Por fim, o último quadro no canto superior direito da Figura 5. Trata-se de uma página emblemática: mostra Caim crucificado pelo seu opositor, Noé. É inegável que a imagem nos remeta a narrativas neotestamentárias da crucificação de Jesus. Se na mitologia cristã a relação entre crucificação e ressurreição de Jesus pode ser encarada como uma nova criação, uma vez que o Cristo assume e expia os pecados da humanidade (salvação), em Caim não. Sim: as narrativas guardam semelhanças pois ambos, Caim e Jesus, foram crucificados como resultado de processos violentos. Mas nas intertextualidades míticas propostas por Aaron, a ambiguidade das representações simbólicas é proposta: para Noé a morte de Caim é remidora uma vez que, autocompreendendo-se como o escolhido de Deus, ao eliminar Caim - o inventor do homicídio, toda a violência na terra seria extirpada. O dilúvio anunciado viria para completar essa missão. Porém, Caim não morre. Eis o espanto de Noé: “Nove dias. Há nove dias que estás nessa cruz. E continuas vivo. Então é verdade. Tu és o Caim”. Por outro lado, para Caim a crucificação apenas comprovava a vontade de poder, de violência dos seres humanos, criados por um Deus não menos egoísta e que utiliza da própria violência para atingir seus propósitos. Ao responder a pergunta de Aga se Deus ainda ouvia as preces humanas, Caim é categórico: “Não, Ele ouve perfeitamente. Ouve tudo. Cada grito. Cada choro. Cada suspiro. Cada pedido por misericórdia. Pela morte. Ouve tudo. Está-se é completamente a cagar”. Assim, Caim representa o paradoxo: vive a vida, tão intensa a ponto de não morrer. Mas sua vida errante em busca de sua morte acontece às custas da morte de muitos outros. Esse é o drama estruturalmente assentado nas recriações das narrativas míticas de Aaron junto com o desenho de Guéra e a colorização de Brusco.

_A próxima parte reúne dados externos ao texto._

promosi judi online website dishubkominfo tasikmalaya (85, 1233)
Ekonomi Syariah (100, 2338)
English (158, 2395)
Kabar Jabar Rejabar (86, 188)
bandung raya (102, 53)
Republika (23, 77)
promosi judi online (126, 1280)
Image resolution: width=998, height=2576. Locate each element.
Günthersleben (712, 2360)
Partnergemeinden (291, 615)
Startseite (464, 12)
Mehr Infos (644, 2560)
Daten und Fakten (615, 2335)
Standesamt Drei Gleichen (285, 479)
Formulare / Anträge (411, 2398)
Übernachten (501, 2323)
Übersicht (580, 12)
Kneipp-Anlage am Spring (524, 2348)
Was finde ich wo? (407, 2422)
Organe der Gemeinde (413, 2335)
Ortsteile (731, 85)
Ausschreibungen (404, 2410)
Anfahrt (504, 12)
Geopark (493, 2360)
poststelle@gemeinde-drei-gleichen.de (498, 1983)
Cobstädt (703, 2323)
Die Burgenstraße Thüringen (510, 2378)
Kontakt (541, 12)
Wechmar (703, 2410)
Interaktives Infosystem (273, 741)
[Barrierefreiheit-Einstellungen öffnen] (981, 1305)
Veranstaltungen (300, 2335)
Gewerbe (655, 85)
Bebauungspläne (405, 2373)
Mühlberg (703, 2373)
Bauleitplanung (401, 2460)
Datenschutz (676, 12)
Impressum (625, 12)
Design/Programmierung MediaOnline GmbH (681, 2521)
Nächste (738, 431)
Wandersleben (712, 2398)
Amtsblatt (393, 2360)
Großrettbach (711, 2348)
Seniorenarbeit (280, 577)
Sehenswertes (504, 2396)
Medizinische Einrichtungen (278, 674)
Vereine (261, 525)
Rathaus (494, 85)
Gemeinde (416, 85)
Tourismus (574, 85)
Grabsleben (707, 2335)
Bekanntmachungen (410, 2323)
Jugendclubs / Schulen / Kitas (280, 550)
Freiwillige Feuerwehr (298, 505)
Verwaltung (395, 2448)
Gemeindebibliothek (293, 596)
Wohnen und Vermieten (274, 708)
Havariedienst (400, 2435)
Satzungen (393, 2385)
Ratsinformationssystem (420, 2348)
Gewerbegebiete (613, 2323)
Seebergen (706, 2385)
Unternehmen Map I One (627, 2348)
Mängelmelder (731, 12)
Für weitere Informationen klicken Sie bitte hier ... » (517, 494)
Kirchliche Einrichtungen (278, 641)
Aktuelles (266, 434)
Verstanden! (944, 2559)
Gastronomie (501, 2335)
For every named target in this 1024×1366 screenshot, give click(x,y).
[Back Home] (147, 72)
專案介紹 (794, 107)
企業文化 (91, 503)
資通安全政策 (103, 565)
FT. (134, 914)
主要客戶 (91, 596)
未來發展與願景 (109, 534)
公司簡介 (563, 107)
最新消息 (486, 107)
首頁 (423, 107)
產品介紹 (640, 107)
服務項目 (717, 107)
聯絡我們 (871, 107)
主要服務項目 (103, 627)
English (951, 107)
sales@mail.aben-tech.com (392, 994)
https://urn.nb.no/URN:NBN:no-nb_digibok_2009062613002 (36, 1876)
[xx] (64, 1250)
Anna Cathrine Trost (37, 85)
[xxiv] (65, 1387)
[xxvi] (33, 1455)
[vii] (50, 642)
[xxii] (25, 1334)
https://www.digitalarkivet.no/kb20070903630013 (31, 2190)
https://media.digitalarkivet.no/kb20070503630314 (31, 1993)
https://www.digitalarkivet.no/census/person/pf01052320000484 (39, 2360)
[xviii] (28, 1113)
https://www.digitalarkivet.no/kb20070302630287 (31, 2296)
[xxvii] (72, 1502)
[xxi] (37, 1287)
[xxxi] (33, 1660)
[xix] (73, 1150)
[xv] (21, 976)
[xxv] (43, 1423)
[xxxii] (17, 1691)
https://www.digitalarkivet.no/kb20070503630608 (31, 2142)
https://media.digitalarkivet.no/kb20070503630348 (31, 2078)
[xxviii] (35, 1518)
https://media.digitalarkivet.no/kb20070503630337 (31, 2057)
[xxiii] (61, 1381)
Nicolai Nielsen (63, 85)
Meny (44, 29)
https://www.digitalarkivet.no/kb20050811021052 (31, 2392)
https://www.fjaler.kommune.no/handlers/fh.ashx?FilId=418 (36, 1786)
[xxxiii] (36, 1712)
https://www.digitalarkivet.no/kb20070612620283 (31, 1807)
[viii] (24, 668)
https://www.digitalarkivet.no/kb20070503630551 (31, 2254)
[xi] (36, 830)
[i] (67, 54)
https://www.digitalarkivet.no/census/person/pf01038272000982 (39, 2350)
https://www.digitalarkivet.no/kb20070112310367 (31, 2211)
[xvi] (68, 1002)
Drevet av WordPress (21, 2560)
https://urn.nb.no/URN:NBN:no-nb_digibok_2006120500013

Após essas análises em torno da estruturação narrativa da HQ em função de recontar apropriações mítico-religiosas, passo ao último ponto do artigo. Ao retomar R. Haight, no que diz respeito a algumas características do que ele chama de “comunicação simbólico-religiosa” (2004, p. 167-84), interpreto possíveis conteúdos de simbolismos na HQ que expressam temas cruciais quando se analisa a religião.

Entre mulheres, crianças e (des)amores: as ambiguidades da religião

Uma característica importante do símbolo religioso para Haight (2004) é a comunicabilidade de questões existenciais efetuadas por essa estrutura de sentido. A comunicação de sentidos religiosos, via linguagem simbólica, pressupõe questões existenciais fundamentais para a religião. Seria, inclusive, o papel das discursividades teológicas dar a inteligibilidade necessária para esses símbolos religiosos (HAIGHT, 2004, p. 169). É possível, hipoteticamente, afirmar que a HQ “Os Malditos”, ao lidar com releituras de mitos religiosos, o faz como forma de compreensão e crítica à própria religião, principalmente ao Cristianismo. Para tanto, como expressão artística e cultural, a HQ movimenta-se em torno de perspectivas simbólicas que representam temas de crucial importância para a existência em busca de sentido. Três desses temas que surgem na HQ, dentre vários outros possíveis, eu proponho para a reflexão. Os dois primeiros intimamente relacionados: o domínio dos corpos e a inviabilização de certos sujeitos sociais. O outro tema é a relação paradoxal entre a vida e a morte. Para tanto, acompanhemos os campos simbólicos na Figura a seguir.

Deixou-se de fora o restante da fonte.